Obama, and many Democrats, has been thundering from the campaign podium that we must close the "Enron loophole", that allowed some types of energy futures trades to fly beneath the regulatory radar. Even John McCain has been drawn into the prospect that it must be speculators that are driving up the price of oil. Whoops, it turns out that the Enron loophole was closed in a provision inserted into last year's farm bill. The surge in oil prices occurred after that.

Some Democrats "on the case" announced that their own committee investigations show that 50% of the current price of oil is due to spectators. Enough of these aspiring "Colombo's". Time to bring in the expert government regulators that oversee futures trading.

Enter Walter Lukken, acting chairman of the Commodity Futures Trading Commission. Mr. Lukken, testified before Congress that there is "no smoking gun" indicating speculators are behind the rapid rise. The conclusion of his commission's investigations is that rising global demand and inelastic supply are to blame. Interviewed on CNBC's Kudlow & Company tonight Mr. Lukken stated that there are as many short positions as long positions with traders that can be classified as speculators.
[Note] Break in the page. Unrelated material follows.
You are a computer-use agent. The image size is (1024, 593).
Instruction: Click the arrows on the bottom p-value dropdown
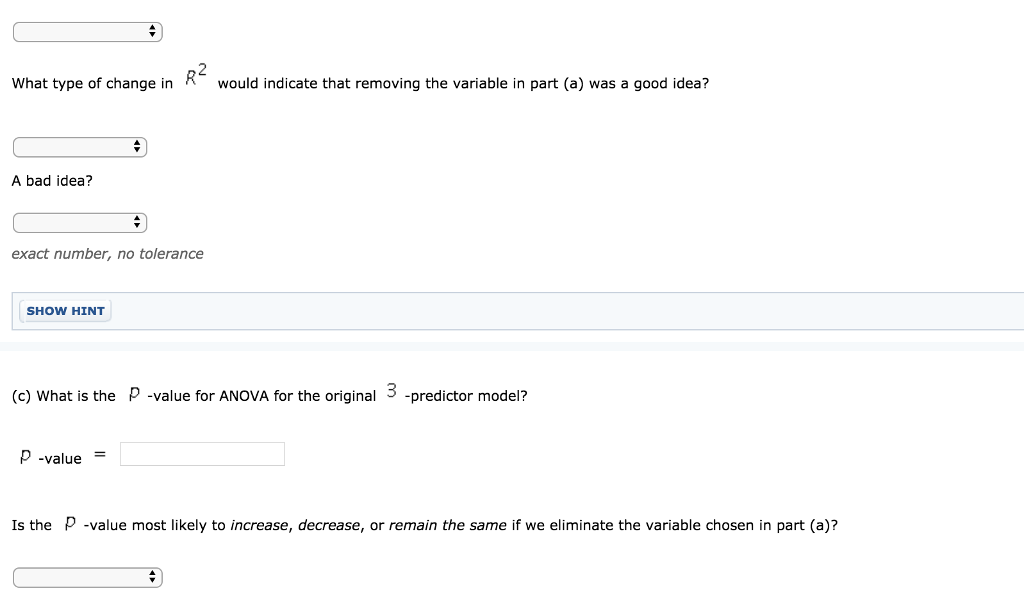152,577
Many of the so called "speculators" are pension funds that are actually investing in broad-based commodity indexes. They are not trading in the futures market at all. I personally have been both long and short the USO, an ETF that tracks the price of oil. And I don't have a futures trading account.

1 comment:

James Thornton said...

The Enron Loophole hasn't been closed completely. The Washingto Times said today, "Congress sought to close the "dark markets" created by the Enron loophole in a provision of the farm bill that was enacted over President Bush's veto this month. Rather than remove the exemption entirely, Mr. Greenberger said, the new law creates a lengthy bureaucratic process involving case-by-case review of energy contracts, which he said is unlikely to result in re-establishing regulatory control over most electronic trading."

Further, there is a grassroots viral-marketing campaign advocating Congress to fully close it.